┌──

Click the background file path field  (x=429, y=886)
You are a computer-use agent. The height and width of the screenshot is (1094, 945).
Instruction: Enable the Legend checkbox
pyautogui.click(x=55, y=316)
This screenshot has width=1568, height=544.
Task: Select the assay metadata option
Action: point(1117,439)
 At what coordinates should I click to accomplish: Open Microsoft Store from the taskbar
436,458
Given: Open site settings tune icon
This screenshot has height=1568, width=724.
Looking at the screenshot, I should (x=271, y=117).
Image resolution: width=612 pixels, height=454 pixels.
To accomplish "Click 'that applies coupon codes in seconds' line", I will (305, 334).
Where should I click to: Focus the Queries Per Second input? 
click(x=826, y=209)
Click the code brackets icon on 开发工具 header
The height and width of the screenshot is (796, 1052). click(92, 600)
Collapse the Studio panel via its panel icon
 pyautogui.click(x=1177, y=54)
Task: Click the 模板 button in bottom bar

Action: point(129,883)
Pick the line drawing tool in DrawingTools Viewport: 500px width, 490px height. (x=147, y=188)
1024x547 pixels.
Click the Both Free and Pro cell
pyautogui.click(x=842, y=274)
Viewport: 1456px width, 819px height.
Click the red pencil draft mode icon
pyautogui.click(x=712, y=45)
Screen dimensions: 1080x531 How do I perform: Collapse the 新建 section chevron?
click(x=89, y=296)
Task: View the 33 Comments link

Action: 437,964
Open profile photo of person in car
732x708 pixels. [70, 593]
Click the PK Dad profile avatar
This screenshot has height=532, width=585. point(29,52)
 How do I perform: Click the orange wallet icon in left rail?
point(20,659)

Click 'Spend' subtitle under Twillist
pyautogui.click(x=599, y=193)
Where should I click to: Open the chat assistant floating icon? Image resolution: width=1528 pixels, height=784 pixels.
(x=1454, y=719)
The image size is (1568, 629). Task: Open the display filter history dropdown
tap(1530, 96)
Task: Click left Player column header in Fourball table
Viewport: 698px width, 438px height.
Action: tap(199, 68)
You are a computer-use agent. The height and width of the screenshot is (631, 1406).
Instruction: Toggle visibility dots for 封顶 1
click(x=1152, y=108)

└──

--- WORK TASK ---
Reproduce the listing in full. Keep it exactly as written.

--- ANSWER BOX ---
Click the background file path field  (x=429, y=886)
You are a computer-use agent. The height and width of the screenshot is (1094, 945).
Instruction: Enable the Legend checkbox
pyautogui.click(x=55, y=316)
This screenshot has width=1568, height=544.
Task: Select the assay metadata option
Action: point(1117,439)
 At what coordinates should I click to accomplish: Open Microsoft Store from the taskbar
436,458
Given: Open site settings tune icon
This screenshot has height=1568, width=724.
Looking at the screenshot, I should (x=271, y=117).
Image resolution: width=612 pixels, height=454 pixels.
To accomplish "Click 'that applies coupon codes in seconds' line", I will (305, 334).
Where should I click to: Focus the Queries Per Second input? 
click(x=826, y=209)
Click the code brackets icon on 开发工具 header
The height and width of the screenshot is (796, 1052). click(92, 600)
Collapse the Studio panel via its panel icon
 pyautogui.click(x=1177, y=54)
Task: Click the 模板 button in bottom bar

Action: point(129,883)
Pick the line drawing tool in DrawingTools Viewport: 500px width, 490px height. (x=147, y=188)
1024x547 pixels.
Click the Both Free and Pro cell
pyautogui.click(x=842, y=274)
Viewport: 1456px width, 819px height.
Click the red pencil draft mode icon
pyautogui.click(x=712, y=45)
Screen dimensions: 1080x531 How do I perform: Collapse the 新建 section chevron?
click(x=89, y=296)
Task: View the 33 Comments link

Action: 437,964
Open profile photo of person in car
732x708 pixels. [70, 593]
Click the PK Dad profile avatar
This screenshot has height=532, width=585. point(29,52)
 How do I perform: Click the orange wallet icon in left rail?
point(20,659)

Click 'Spend' subtitle under Twillist
pyautogui.click(x=599, y=193)
Where should I click to: Open the chat assistant floating icon? Image resolution: width=1528 pixels, height=784 pixels.
(x=1454, y=719)
The image size is (1568, 629). Task: Open the display filter history dropdown
tap(1530, 96)
Task: Click left Player column header in Fourball table
Viewport: 698px width, 438px height.
Action: tap(199, 68)
You are a computer-use agent. The height and width of the screenshot is (631, 1406).
Instruction: Toggle visibility dots for 封顶 1
click(x=1152, y=108)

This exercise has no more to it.